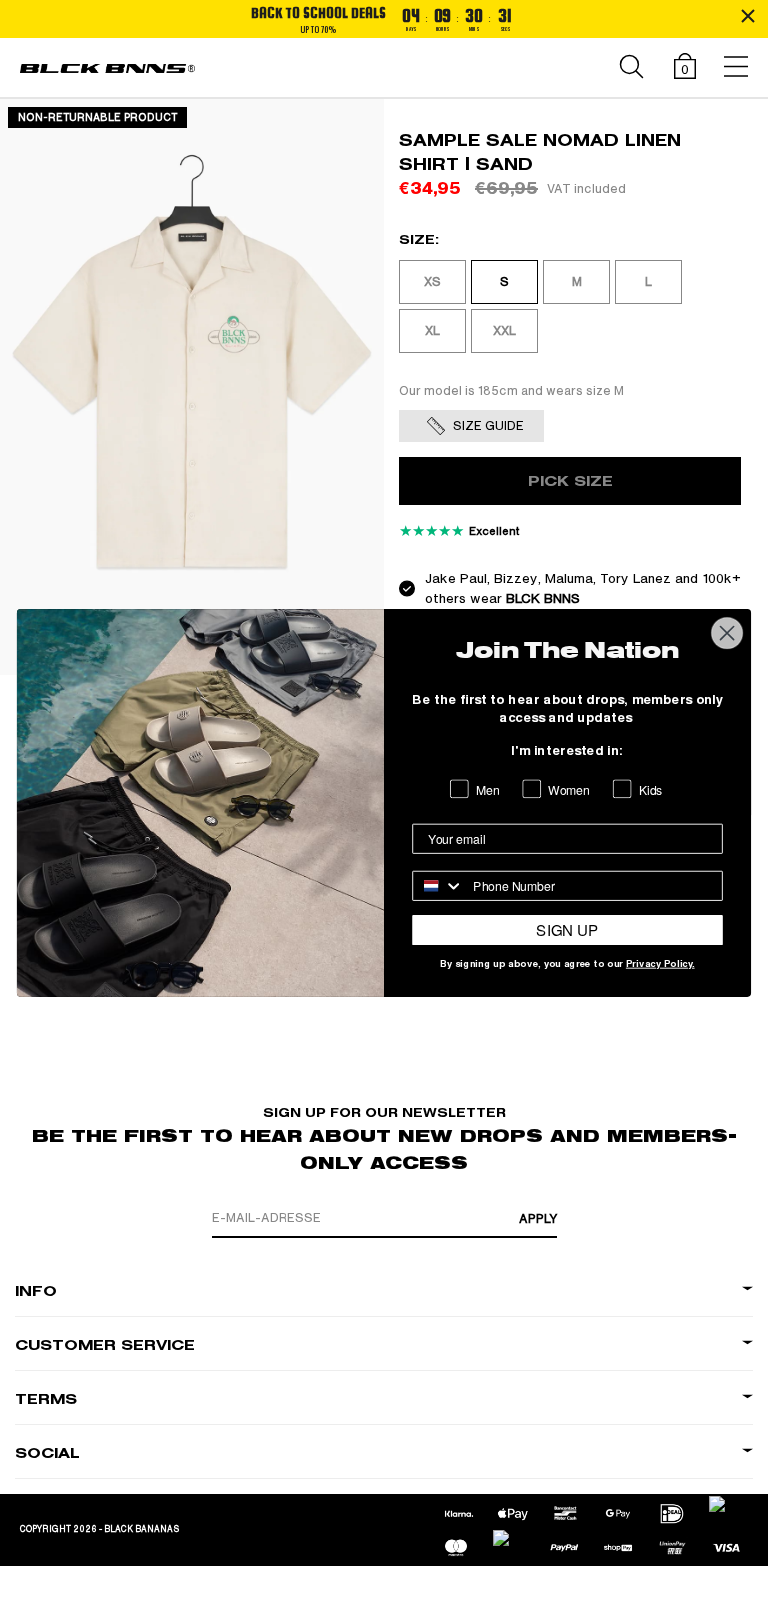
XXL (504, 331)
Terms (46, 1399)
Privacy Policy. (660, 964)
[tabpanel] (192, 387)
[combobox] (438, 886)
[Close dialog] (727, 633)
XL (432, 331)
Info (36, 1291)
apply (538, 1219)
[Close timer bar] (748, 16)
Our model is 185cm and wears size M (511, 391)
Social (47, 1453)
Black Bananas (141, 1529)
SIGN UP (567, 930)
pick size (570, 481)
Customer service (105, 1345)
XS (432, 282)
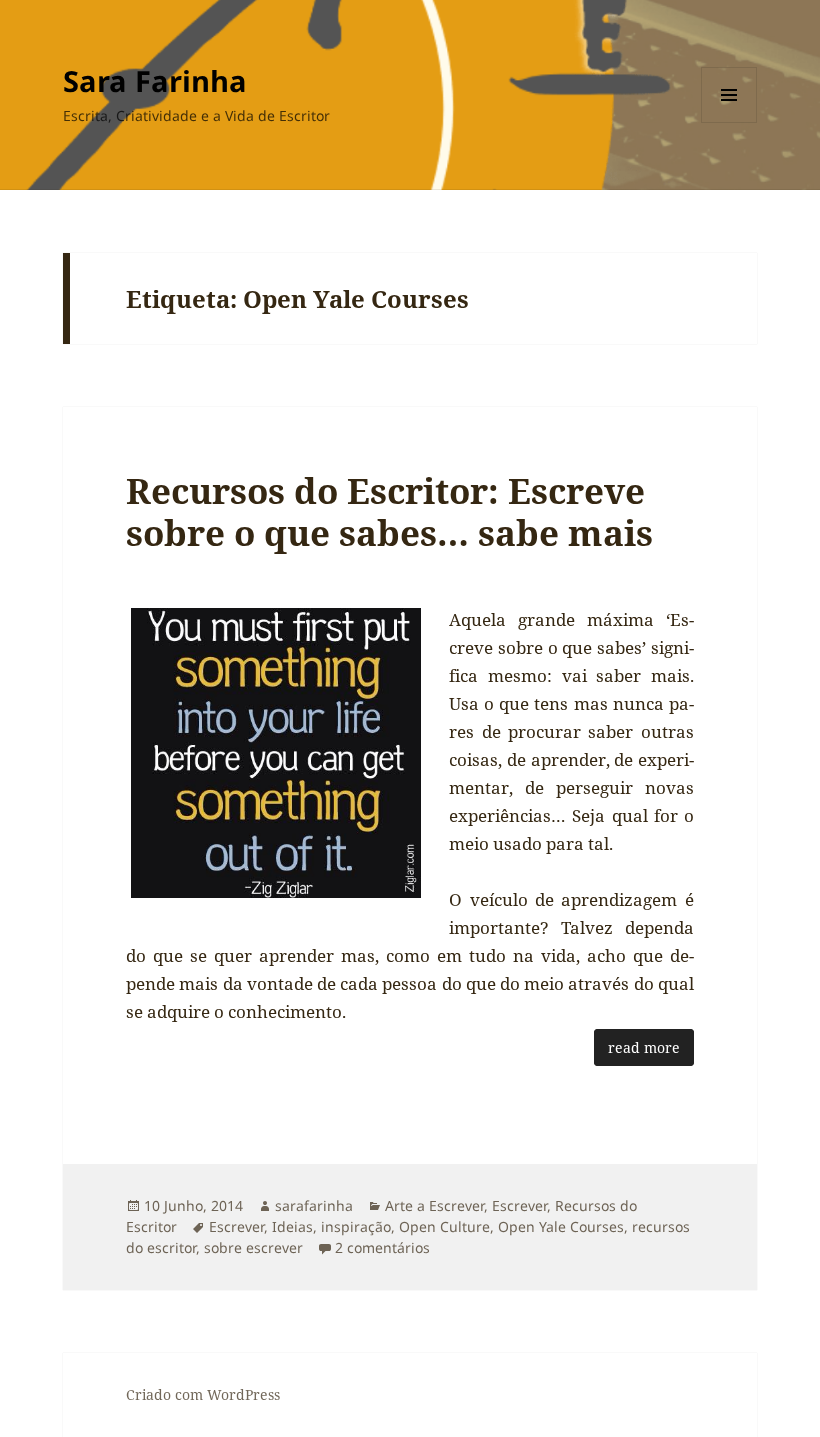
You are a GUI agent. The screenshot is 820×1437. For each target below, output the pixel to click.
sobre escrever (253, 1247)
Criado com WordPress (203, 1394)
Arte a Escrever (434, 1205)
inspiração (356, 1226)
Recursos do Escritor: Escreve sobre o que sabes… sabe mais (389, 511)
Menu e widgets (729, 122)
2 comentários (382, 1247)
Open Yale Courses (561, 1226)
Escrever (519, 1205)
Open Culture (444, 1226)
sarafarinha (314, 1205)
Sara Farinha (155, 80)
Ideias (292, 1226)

===============

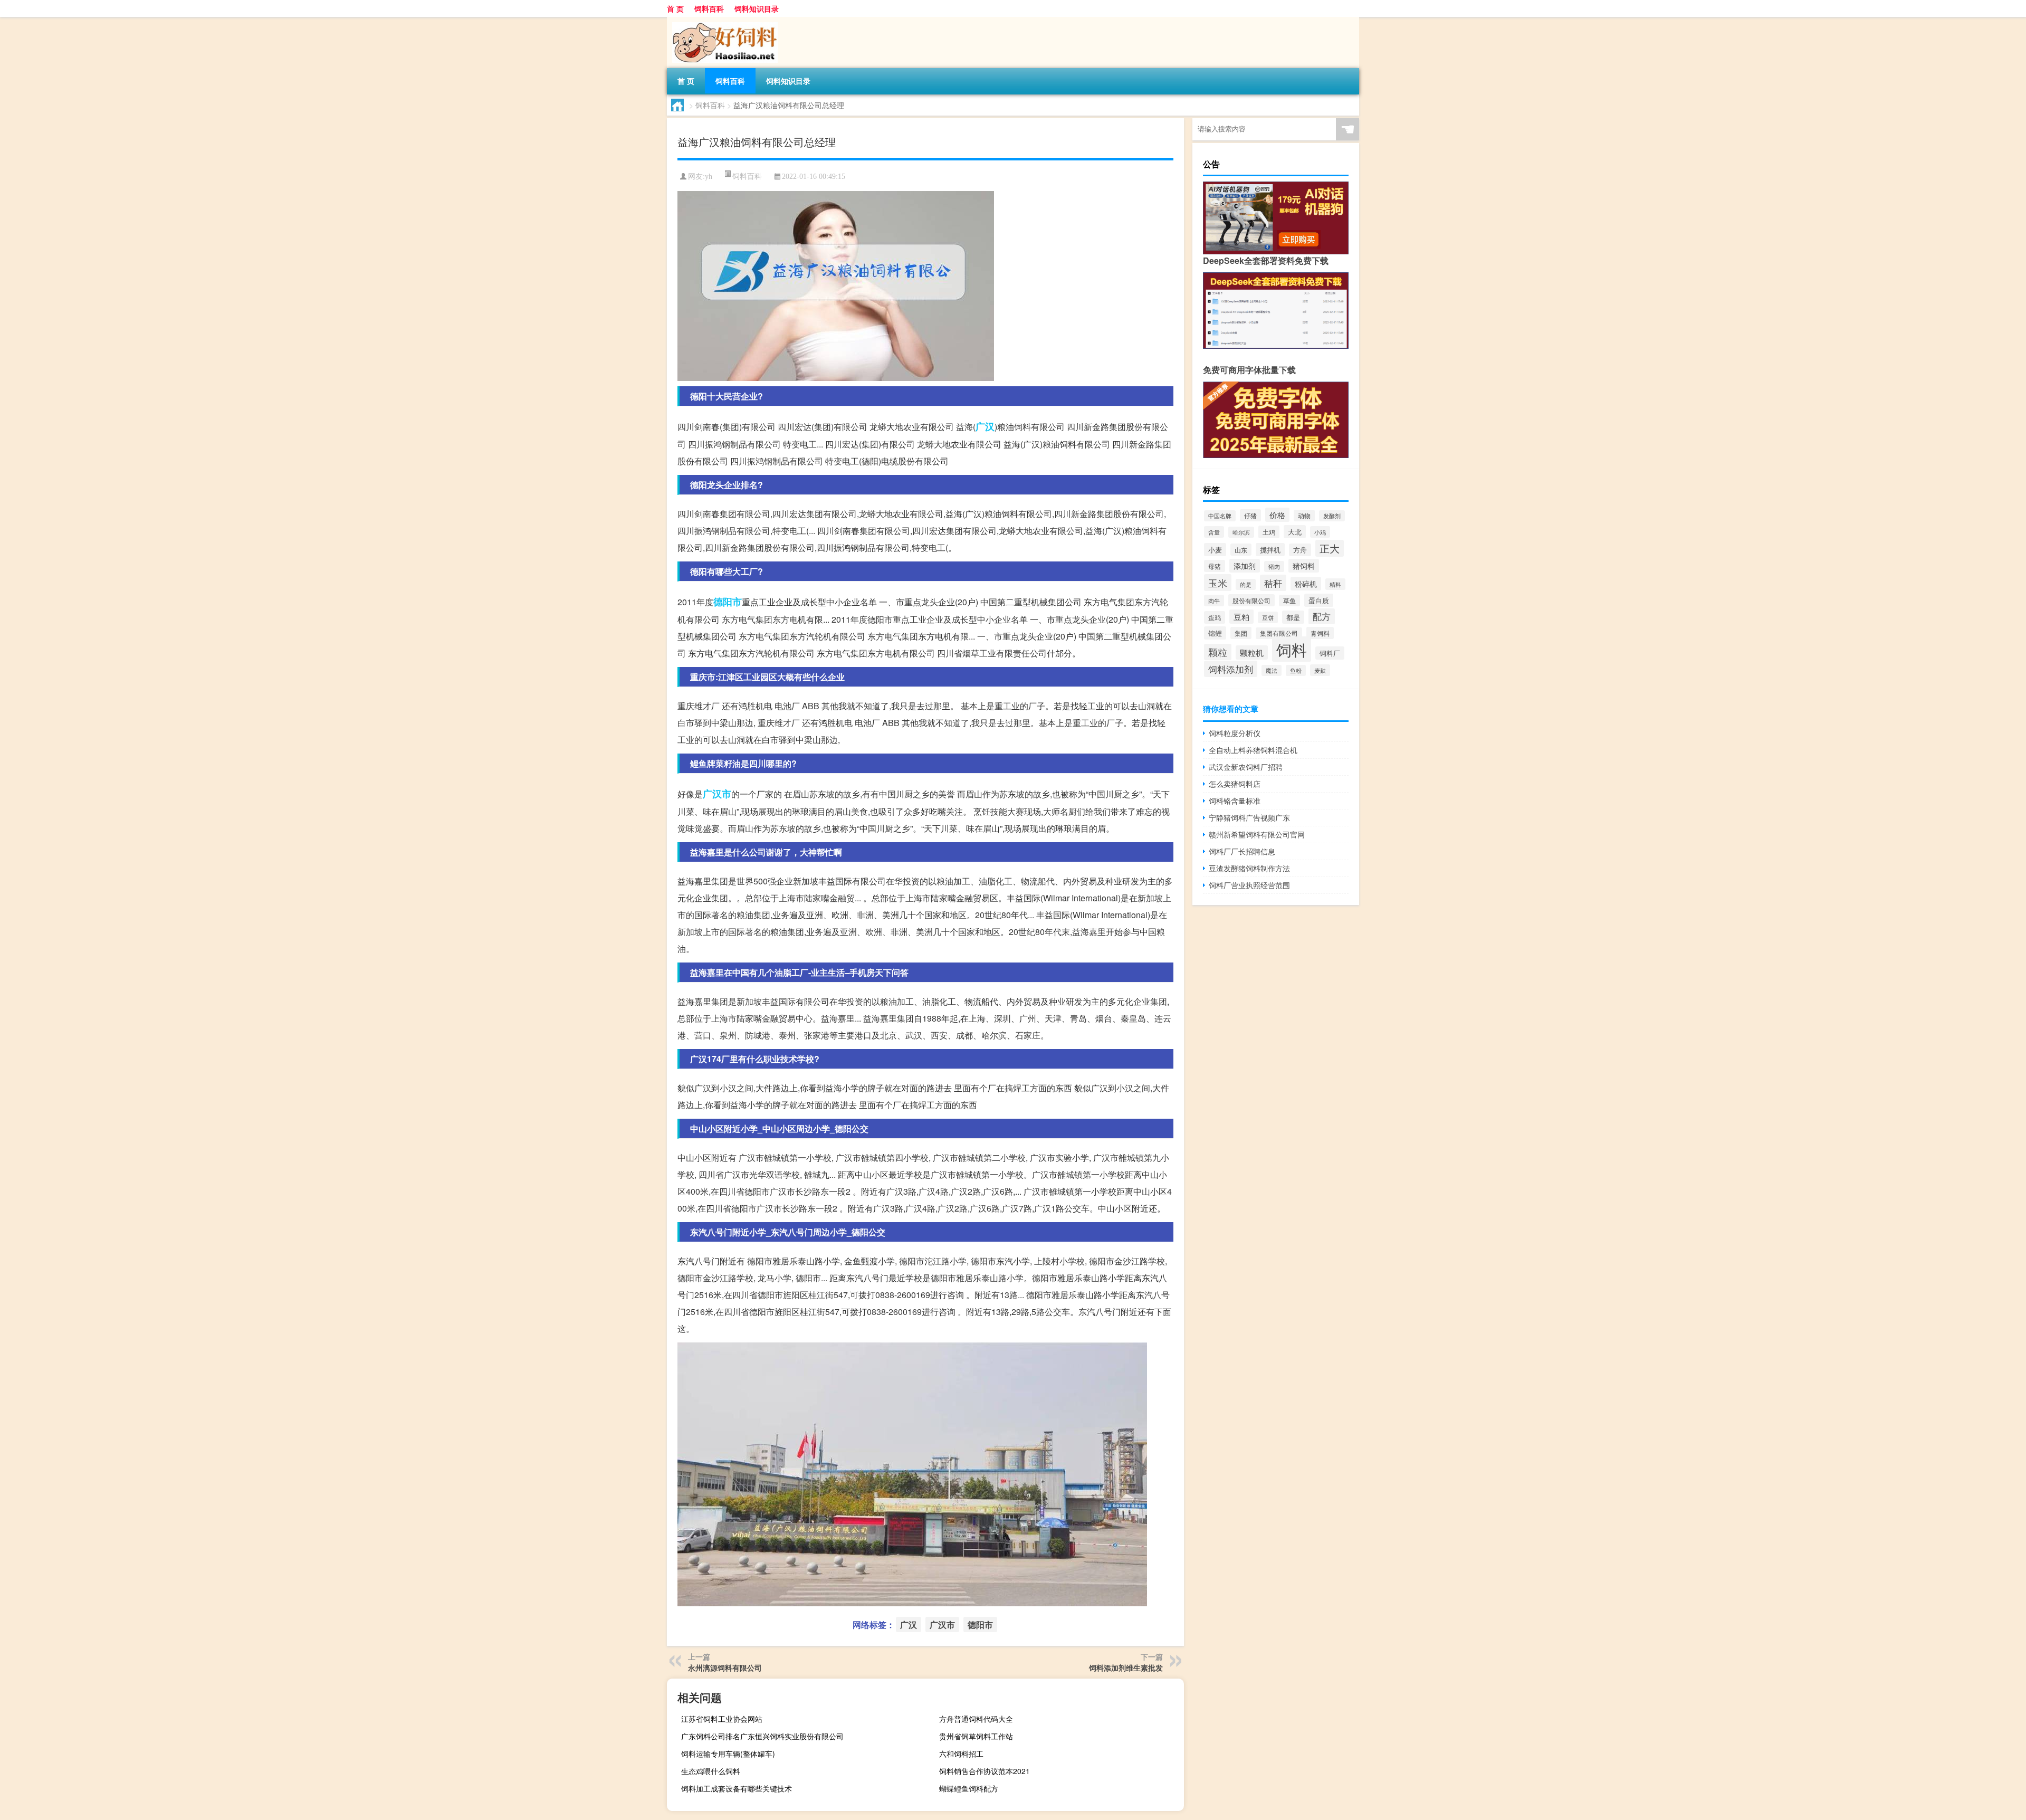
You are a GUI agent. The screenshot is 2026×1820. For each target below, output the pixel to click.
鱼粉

===============

■ Work instruction
Text only, no pictures: please print exactly the lines above from the line with "SIGN UP (567, 930)" up to and including the line with "Ideias (292, 1226)", and nothing else.

■ Exercise solution
SIGN UP (567, 930)
pick size (570, 481)
Customer service (105, 1345)
XS (432, 282)
You are a GUI agent. The screenshot is 820×1437. For each target below, output the pixel to click.
sobre escrever (253, 1247)
Criado com WordPress (203, 1394)
Arte a Escrever (434, 1205)
inspiração (356, 1226)
Recursos do Escritor: Escreve sobre o que sabes… sabe mais (389, 511)
Menu e widgets (729, 122)
2 comentários (382, 1247)
Open Yale Courses (561, 1226)
Escrever (519, 1205)
Open Culture (444, 1226)
sarafarinha (314, 1205)
Sara Farinha (155, 80)
Ideias (292, 1226)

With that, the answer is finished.